Can't I get a break!!!!

No lifting for three weeks. Thats a killer.


----------



## Live Oak (Dec 22, 2003)

Sorry to hear about your shoulder Leo. Take it easy and don't over do it. You gotta make that body last.   At least you know the ticker was verified good. Hope you heal up soon!


----------



## bontai Joe (Sep 16, 2003)

Sorry to hear you are hurting, glad to hear your heart is ok! Take good care of your self and happy tractoring!


----------



## jodyand (Sep 16, 2003)

Happy Birthday leolav hope you have a better day today.

:bd: :caker:


----------



## CatDaddy (May 30, 2004)

Yeah man that sucks. Follow the Dr's advice & let yourself heal up.

I saw the thread & had been thinking "What a crappy day" myself. But my complaint is trivial in comparison. 

I was grousing because the grass had overcome it's mini-drought & ready to be cut, but woke up to find it raining & I can't mow this afternoon. I can always mow later.
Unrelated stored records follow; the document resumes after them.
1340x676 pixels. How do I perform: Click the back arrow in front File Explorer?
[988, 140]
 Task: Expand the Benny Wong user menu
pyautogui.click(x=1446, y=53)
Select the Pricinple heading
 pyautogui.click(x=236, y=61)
Talk about a perspective check.

Get better soon.
Angel


----------



## Live Oak (Dec 22, 2003)

By the way I meant to wish you a happy birthday as well Leo. Many happy returns and enjoy your bday. :thumbsup: :cheers: :bd:


----------



## Ingersoll444 (Sep 17, 2003)

So Leo how's the weight loss been going other than that? Still looosing/keeping it off? Just finly got my self together and started taking care of MY self, and realy ned to start working out soon. Down 27lbs, and 30 more to go!!!


----------



## Argee (Sep 17, 2003)

It's never a crappy Leo when you can get out of bed and take a breath....A crappy day is when you end up lying on the floor of a big box store...DEAD...and it brightens when someone you don't even know breathes life back into you....
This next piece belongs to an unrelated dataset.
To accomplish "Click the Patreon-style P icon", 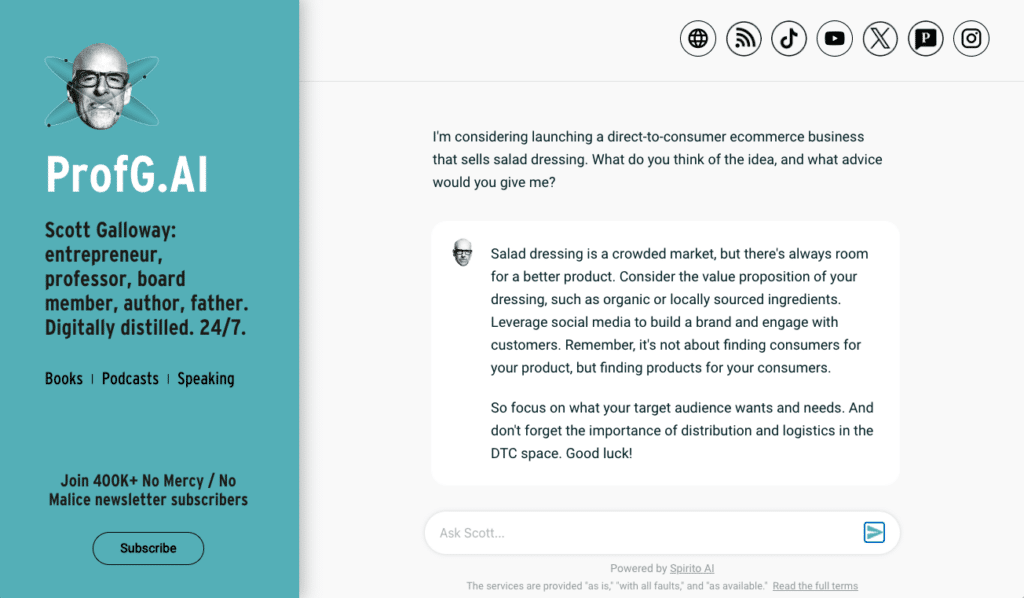I will pos(925,39).
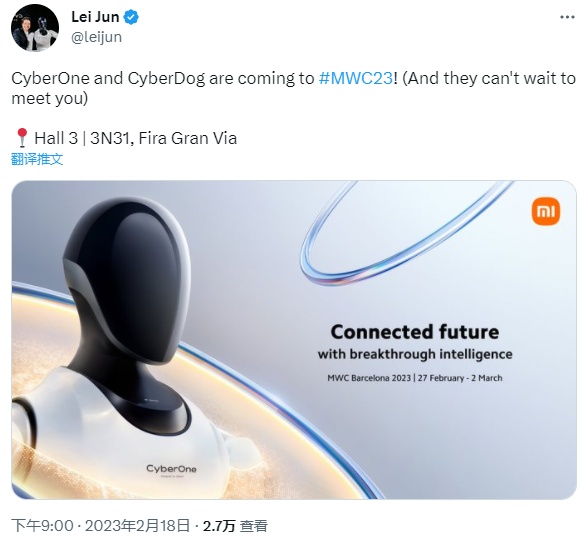Open the CyberOne promotional image

point(294,340)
Count your blessings brother!!!

By the way...Happy Birthday!


----------



## snowmower (May 19, 2004)

I firmly believe that hearts are made with a finite number beats. So I choose to not waste mine on things like physical activity. 

Happy B-day. Hope you're feeling better.

SnowMower


----------



## leolav (Sep 16, 2003)

The weight loss is going really well. Up to 50 lbs already. Working out has helped a ton, but I am limited in what I can do now for at least 3-6 weeks. I can already feel lethargic this week. Got on the scale last night and I had gained 4 lbs since last week. Yikes. Gotta scale back a bit until this thing gets better.


----------



## Stewart (Sep 17, 2003)

Happy Bithday Leo, every day we have is a true blessing. we should enjoy them all. I say that because I just got back from a filed trip to the pumpkin patch with my 7yr old and his class of 21. Such fun it is, I now have some really cool little friends!

And a few little rotten bastards that I will strangle when no one is looking!!!! All it takes is one of those little folks to look you in the eye and ask for help. That is what it is all about!!! Rock on man and have a great rest of the day! Enjoy the little ones tonight after you have a great B-day!:cheers:


----------



## guest (Sep 16, 2003)

hey loe.. i missed this thread somehow... so belated happy birthday and congrats... 50 lbs thats great.... 


you going to st louis??


----------



## bontai Joe (Sep 16, 2003)

Leolav,
How's the rotator cuff coming along? Ready to pitch relief for the Red Sox yet? I hope it is not as painful as you first described it and healing up for you. Still restricted on physical activity?


----------



## Live Oak (Dec 22, 2003)

50 lbs. is GREAT Leo! :thumbsup: Hang in there. The working out will burn up a lot of calories but also make you very hungry. As you develop more muscle mass, you will gain a bit of weight but just keep at it. The weight is going to fluctuate until you can get into a steady stride of a daily routine and stay with it for the long haul.


----------